* Task description *
The answer is to be the data that follows, transcribed exactly, minus its pictures.
┌─ Given records
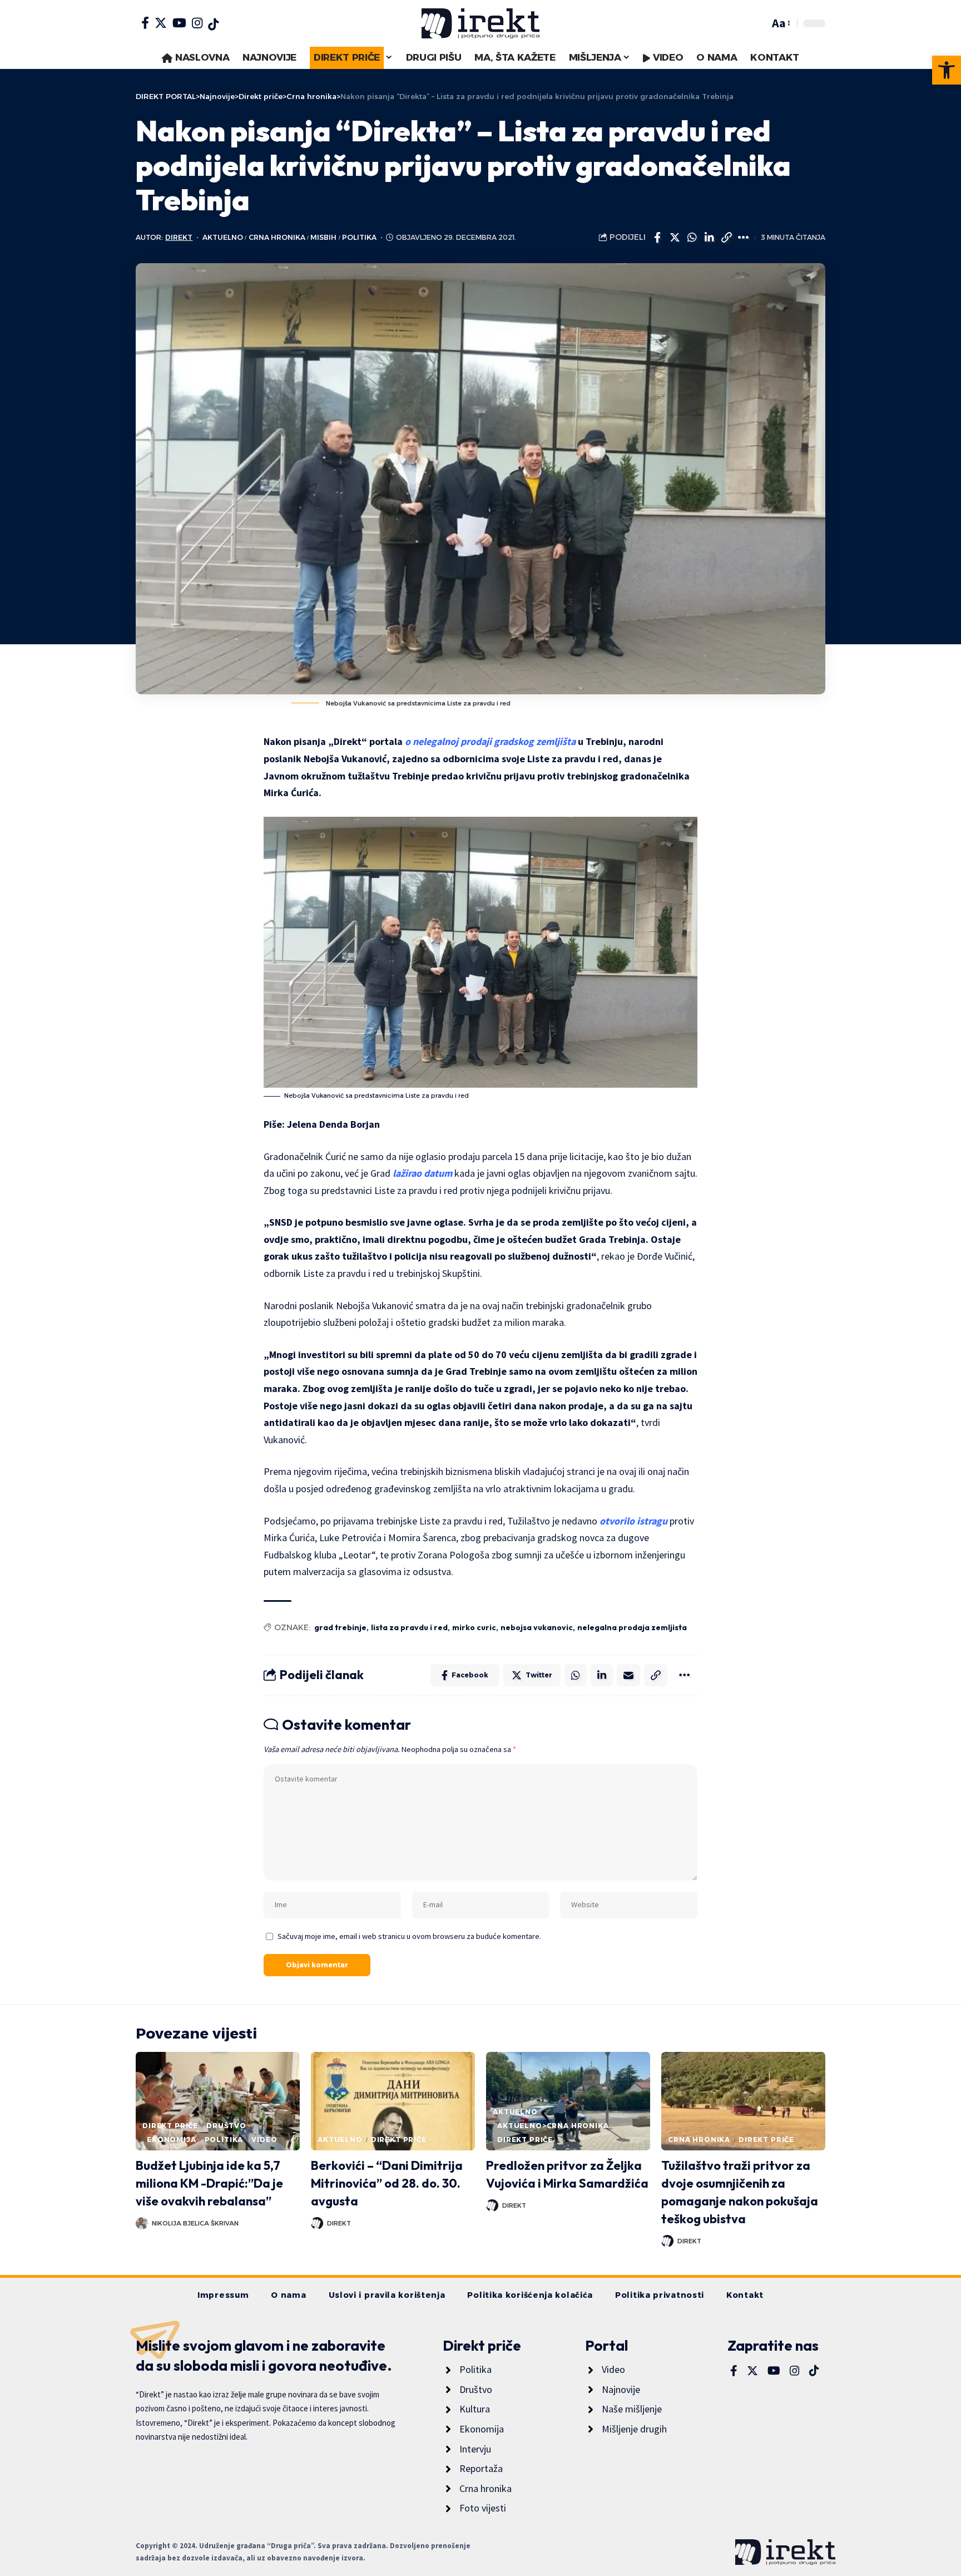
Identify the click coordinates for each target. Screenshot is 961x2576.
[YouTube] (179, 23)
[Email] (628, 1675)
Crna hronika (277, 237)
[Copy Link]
└─
* Your solution *
Identify the click coordinates for each target. Screenshot is 961x2576.
[YouTube] (179, 23)
[Email] (628, 1675)
Crna hronika (277, 237)
[Copy Link]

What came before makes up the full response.